*Metin Bölümü*:
"""

Basın açıklamasına Eylem Doğan pankartlarına da taşıdıkları
“ÇOCUKLAR GELECEĞİMİZ, KARANLIK YARINLARA TESLİM ETMEYECEĞİZ!” sözleriyle başladı ve sık sık sloganlarla kesilen açıklaması şöyle devam etti:
“4+4+4 kademeli eğitim sistemine karşıyız. Çünkü;
- Bu yasayla devlet okullarında ilköğretimin parasız olduğu ifadesi kaldırıldı. Böylece parasız eğitim hakkı eğer biz sesimizi çıkarmaz, mücadele etmezsek bütünüyle toprağa gömülecek. Bugüne kadar bizlerden çeşitli yollarla, okul-aile birliği aracılığıyla adı bağış ama kendisi zorunlu olan paralar toplanmaktaydı. Bu örtülü bir biçimde eğitimin paralı olmasından başka bir şey değildi. Şimdi ise bu örtüye bile ihtiyaç duymayacaklar. Bu yasayla paralı eğitime yasal bir temel oluşturulmuştur. Parasız eğitim hakkı, en temel haklarımızdan birisidir. Gaspettirmeyeceğiz! Herkes için parasız, bilimsel, anadilde eğitim hakkı istiyoruz!
- 4+4+4 ile ağaç daha yaşken eğdirilecek ve çocuklarımız sermayeye taze kan olacaktır. Yasayla ilk 4 yıldan sonra çocuklarımız mesleki eğitime yönlendirilecek, mesleki ders seçimi yapacaklar. Dünyanın hiçbir yerinde bizde olduğu gibi mesleki yönlendirme yaşı 9 değildir. Kesintisiz değil kademeli eğitim sisteminin de, mesleki yönlendirmenin de işçi-emekçi çocukları için karşılığı çocuk işçiliğidir.Çocuklarımız geleceğimizdir. Geleceğimizi karartmalarına izin vermeyeceğiz!
- 5 yaşındaki çocuğun fiziksel-zihinsel gelişimi için anaokulu eğitimi şarttır. Çocuklarımızın oyun-eğlenceyle içiçe eğitilmesi ve okula hazırlanması ancak herkese eşit ve parasız sağlanacak okul öncesi eğitimle olabilir. Bu yasa anaokulu eğitimini getirmediği gibi çocuklarımızı 66 aylıkken, yani 5 yaşındayken okula göndermeyi dayatmaktadır. Bu yıl 7 yaşındaki 6 yaşındaki ve 5 yaşındaki çocuklar aynı sınıfta ve sıralarda eğitim görecekler. Gelişme düzeyleri aynı olmayan çocukların birlikte okula alınması ne kadar bilimsel ve doğrudur?
- Kademeli eğitim sistemi ile ilköğretim okulları hiçbir altyapısı hazırlanmadan ilk ve ortaokul diye ayrılıyor. Gelecek yıl çocuklarımız hangi okullarda, nasıl bir ortamda eğitim görecek? Bu sorunun yanıtını Gazili Veliler olarak bizler ilçemize kurulmaya başlanan prefabrik okullardan biliyoruz. Çocuklarımız alıştıkları ortamdan, arkadaşlarından, öğretmenlerinden ayrılmış olacaklar. Çocuklarımızı adeta kobay gibi kullanan eğitim sistemine karşıyız. Çocuklarımızın, hiçbir fiziki altyapısı hazır olmayan prefabrik okullarda okumasını istemiyoruz.

"""

*Yapılacaklar*:
a) Basın açıklamasından "Basın açıklamasına Eylem" ile "eğitim hakkı istiyoruz!" arasındaki kısmı, bu ifadeler de dahil olmak üzere olduğu gibi çıkarın.
b) Basın açıklamasına göre bu yasa çocukları kaç aylıkken okula göndermeyi dayatıyor?
c) Basın açıklamasında herkes için istenen eğitimin nitelikleri nelerdir? Hepsini sıralayın.
Ardından gelen veriler, basın açıklamasından ayrı bir malzemedir.

*Sağlanan Veriler*:
"""

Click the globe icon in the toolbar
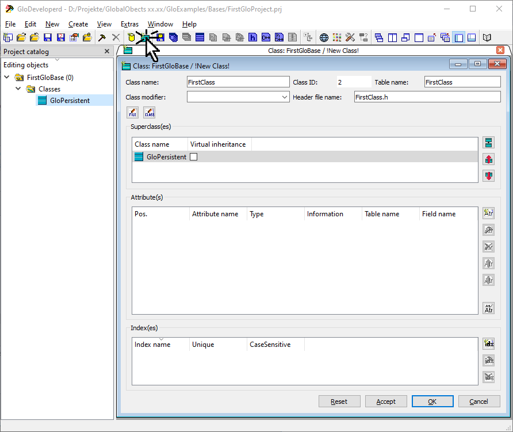The width and height of the screenshot is (513, 432). (x=324, y=37)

"""

*Görevlere Göre Yanıtlar*:
a)
Basın açıklamasına Eylem Doğan pankartlarına da taşıdıkları
“ÇOCUKLAR GELECEĞİMİZ, KARANLIK YARINLARA TESLİM ETMEYECEĞİZ!” sözleriyle başladı ve sık sık sloganlarla kesilen açıklaması şöyle devam etti:
“4+4+4 kademeli eğitim sistemine karşıyız. Çünkü;
- Bu yasayla devlet okullarında ilköğretimin parasız olduğu ifadesi kaldırıldı. Böylece parasız eğitim hakkı eğer biz sesimizi çıkarmaz, mücadele etmezsek bütünüyle toprağa gömülecek. Bugüne kadar bizlerden çeşitli yollarla, okul-aile birliği aracılığıyla adı bağış ama kendisi zorunlu olan paralar toplanmaktaydı. Bu örtülü bir biçimde eğitimin paralı olmasından başka bir şey değildi. Şimdi ise bu örtüye bile ihtiyaç duymayacaklar. Bu yasayla paralı eğitime yasal bir temel oluşturulmuştur. Parasız eğitim hakkı, en temel haklarımızdan birisidir. Gaspettirmeyeceğiz! Herkes için parasız, bilimsel, anadilde eğitim hakkı istiyoruz!

b) 66 aylıkken, yani 5 yaşındayken.

c) Parasız, bilimsel, anadilde.